BEGIN RECORDS PROVIDED

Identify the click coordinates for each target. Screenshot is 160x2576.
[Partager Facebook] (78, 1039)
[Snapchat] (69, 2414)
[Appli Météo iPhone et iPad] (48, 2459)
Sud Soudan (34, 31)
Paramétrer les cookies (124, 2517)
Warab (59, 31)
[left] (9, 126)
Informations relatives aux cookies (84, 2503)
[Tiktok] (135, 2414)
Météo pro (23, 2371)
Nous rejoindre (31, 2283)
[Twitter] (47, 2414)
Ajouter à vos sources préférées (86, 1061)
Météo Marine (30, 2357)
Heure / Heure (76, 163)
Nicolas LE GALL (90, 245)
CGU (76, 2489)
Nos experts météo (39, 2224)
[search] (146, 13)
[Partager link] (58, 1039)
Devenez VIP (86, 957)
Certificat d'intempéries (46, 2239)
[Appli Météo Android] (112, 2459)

END RECORDS PROVIDED

#### YOUR INSTRUCTIONS:
Copy each line above exactly as it stands.

#### ANSWER TO THIS EXERCISE:
Identify the click coordinates for each target. Screenshot is 160x2576.
[Partager Facebook] (78, 1039)
[Snapchat] (69, 2414)
[Appli Météo iPhone et iPad] (48, 2459)
Sud Soudan (34, 31)
Paramétrer les cookies (124, 2517)
Warab (59, 31)
[left] (9, 126)
Informations relatives aux cookies (84, 2503)
[Tiktok] (135, 2414)
Météo pro (23, 2371)
Nous rejoindre (31, 2283)
[Twitter] (47, 2414)
Ajouter à vos sources préférées (86, 1061)
Météo Marine (30, 2357)
Heure / Heure (76, 163)
Nicolas LE GALL (90, 245)
CGU (76, 2489)
Nos experts météo (39, 2224)
[search] (146, 13)
[Partager link] (58, 1039)
Devenez VIP (86, 957)
Certificat d'intempéries (46, 2239)
[Appli Météo Android] (112, 2459)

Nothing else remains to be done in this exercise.